While the Alaska Permanent Fund hit an all-time high, Alaskans probably won’t see more than $800 of dividend heading their way in October. The fund from which annual dividends are paid grew 10.5 percent last year, reaching a new high of $44.9 billion. Growth is attributed to the performance of the U.S. stock market. However, the amount of money to be split among qualified applicants is estimated at just $605 million — the lowest since 2005. The amount of money available for dividends is calculated on a five-year average of the fund’s performance. Those five years include 2009, when the recession saddled the fund with an 18 percent loss. The Alaska Dispatch has calculated the amount for this year’s dividend check to be less than $800, which would be the lowest payout since 1987.
Hoka Hey returning
Billed as “Unfinished Business,” the 2014 Hoka Hey Motorcycle Challenge will follow a new route to cover some old ground between Key West, Fla. and Homer next July.

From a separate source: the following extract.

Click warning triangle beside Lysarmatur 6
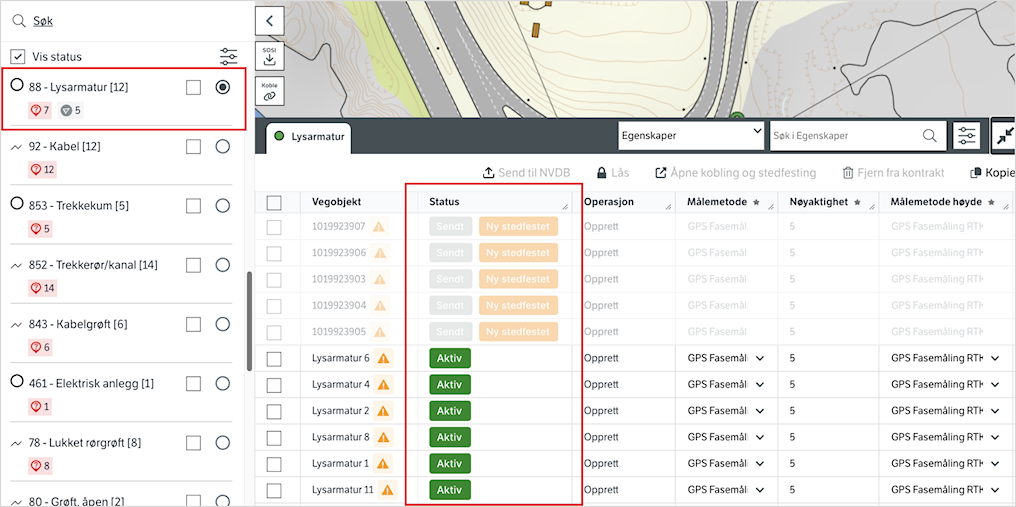 tap(383, 358)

According to their website, Unfinished Business is “a journey that will convince participants that the things we have avoided are the things that have the power to transform, enrich and even complete us.” Long stretches of open highway and dark, cold, rainy nights will encourage participants not only to be mindful of what is most important in life, but to act on it. By taking honest and courageous stock of our own unfinished business, we all can live lives that honor our best selves.
In keeping with the Lakota ideal of “Wolakota,” Unfinished Business will open new paths for both personal and spiritual growth because it will not only opens the eyes of riders to the deplorable conditions on remote Indian reservations around America, but it will also bring out the riders’ own true character. At some point during their ride, the Challenge transforms itself from a long distance motorcycle ride into a life changing event and not one participant has been able to hide the true nature within them if they struggle and persevere. The goodness, the strength, and the warrior spirit will always surface for any one who runs the Challenge with integrity, tenacity and heart.
Homer experiences outages
Homer Electric crews responded to a power outage in the Homer area Monday, August 5th, that left approximately 2,000 meters without power. The initial outage began at about 11:30 a.m. when a connection to an electrical junction box failed near the intersection of Elderberry Drive and Mountain View Drive in Homer. The junction box connects underground power lines that serve the area.
The incident created an outage that included parts of Diamond Ridge, East Hill, downtown Homer, Lake Street and along the Sterling Highway from the Safeway store to the end of the Homer Spit. The outage area also included communities on the south side of Kachemak Bay, from Halibut Cove to Nanwalek.
HEA members in the Seldovia, Port Graham and Nanwalek area were able to receive power from the Gerry Willard Generation Plant in Seldovia during the outage.
HEA crews restored power to nearly half of the affected meters by 1 p.m. on Monday afternoon, but approximately 900 meters, including those on the Homer Spit, remained without power until just after 3 p.m. when HEA crews completed repairs.
If you are without power, please make sure to report your outage to HEA at 1-888-8OUTAGE.
A 5.06 magnitude earthquake shook Homer on Thursday, Aug. 1 at 1:32 p.m. 60 miles northwest of Homer and 125 miles southwest of Anchorage at a depth of 82 miles. No tsunami warning was issued.
According to the Alaska Earthquake Information Center, Geophysical Institute at the University of Alaska-Fairbanks there has been 156 small earthquakes from Aug. 1-Aug. 6.
“We average around 2,000 earthquakes per month in Alaska,” said Alaska State Seismologist Michael West. “It works out to roughly about 80 earthquakes a day. There is a lot of variablity, if we have a 7.0 or 6.0 magnitude in the Aleutians, this can spawn several hundred aftershocks; 156 earthquakes in the last couple days is on par with normal.”